Liberia's forestry department has given a quarter of the nation's land to logging firms over the past two years in a flurry of shady deals now under investigation by the government, advocacy group Global Witness said on Tuesday.
President Ellen Johnson Sirleaf, fending off accusations of graft and nepotism within her government, has suspended the head of the West African state's Forestry Development Authority and launched a probe into the recent timber deals amid concerns of widespread fraud and mismanagement.
Global Witness said its research revealed that the scale of the deals marked a serious threat to the war-torn and impoverished country's vast rainforests, as well as to the hundreds of thousands of people who depend on them.
"A quarter of Liberia's total landmass has been granted to logging companies in just two years, following an explosion in the use of secretive and often illegal logging permits," the group said in a statement.
"Unless this crisis is tackled immediately, the country's forests could suffer widespread devastation, leaving the people who depend upon them stranded and undoing the country's fragile progress since the resource-fueled conflicts of 1989 to 2003."
Global Witness conducted the investigation with two other advocacy groups, the Save My Future Foundation and Sustainable Development Institute
Corruption is seen as a big obstacle to development in Liberia, which remains one of the world's least developed countries nearly a decade after the end of a 14-year civil war.
The government has been struggling to clarify land ownership issues across its vast forested zones, traditionally divided along ethnic lines.
Global Witness said about 26,000 square kilometers of land had been granted to timber companies through at least 66 so-called Private Use Permits — lightly regulated deals between timber companies and private land owners.
It said many of the deals made with individuals said to own the land were backed by land deeds held in the collective name of people of a district or clan who had little knowledge of the accords and would reap little benefit from the timber exported.
The advocacy group added that some of the deals appeared to have been backed by forged documents. "When presented with a letter written in his name submitting his people's deed to the government, a Paramount Chief (clan chief) from the Dugbeh River Private Use Permit area in Sinoe County told us that the letter was forged," Global Witness said.
Land deeds in Liberia require a presidential signature.

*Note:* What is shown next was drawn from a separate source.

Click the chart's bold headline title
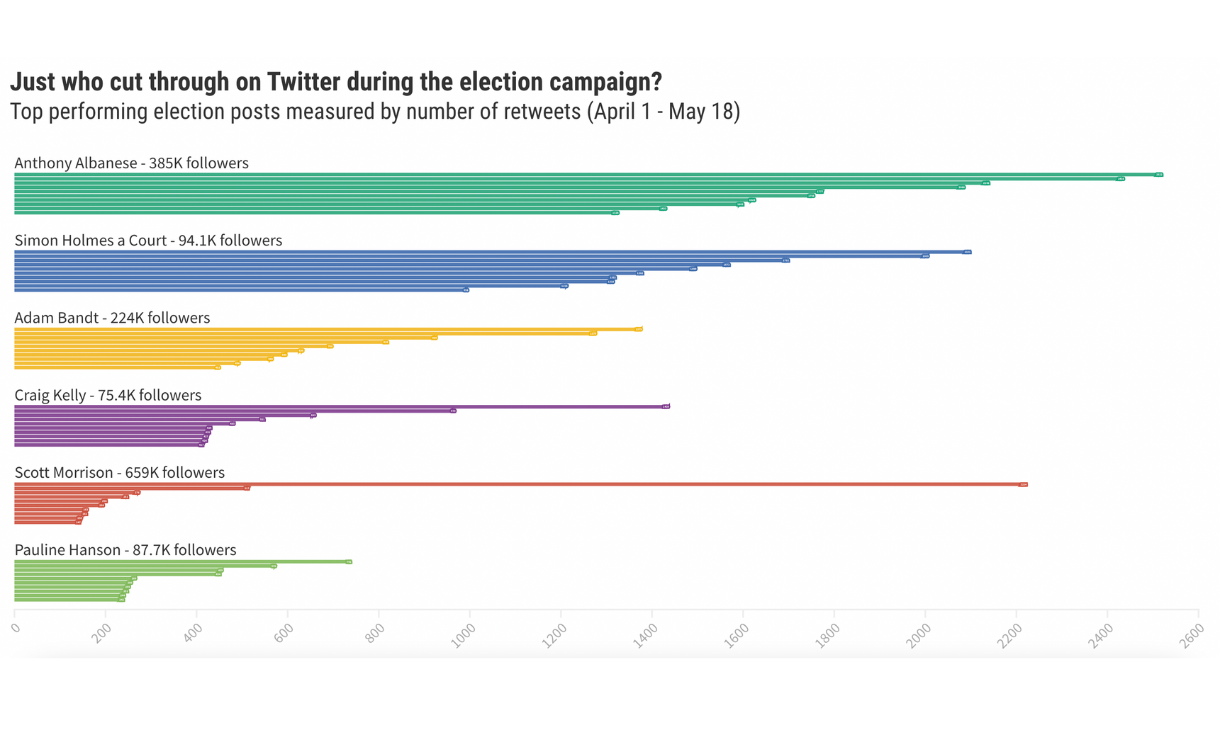This screenshot has height=732, width=1220. click(336, 82)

In another deal, Global Witness said, the deed bore the signature of former President Edwin Barclay, but was dated six years before he came to power.
Liberia's presidency, which was aware of the Global Witness investigation before its release, said on Friday that it had suspended the director of the forestry department, Moses Wogbeh, and launched an independent probe into the deals. It added it would bar illegally-logged timber from being exported.
Johnson Sirleaf, awarded the Nobel Peace Prize last year for her work for women's rights, has been facing growing criticism for failing to root out government-level corruption as the country begins potentially lucrative iron ore exports and explores for oil offshore.
Last month she suspended her son from his position as Deputy Central Bank Governor as well as 45 other government officials for failing to declare their assets to anti-corruption authorities, a move observers said was intended to show she is serious about fighting graft.
The president has been criticized for nominating three sons to high level posts in her administration —one at the central bank, one at the national oil company, and one at the head of the country's national security agency.
Logging has been a controversial issue in Liberia since the civil war, when rebels used proceeds from timber to purchase weapons, triggering a UN ban. The ban was lifted after Liberia's foreign partners, particularly the United States and the World Bank, helped it reform its forestry laws.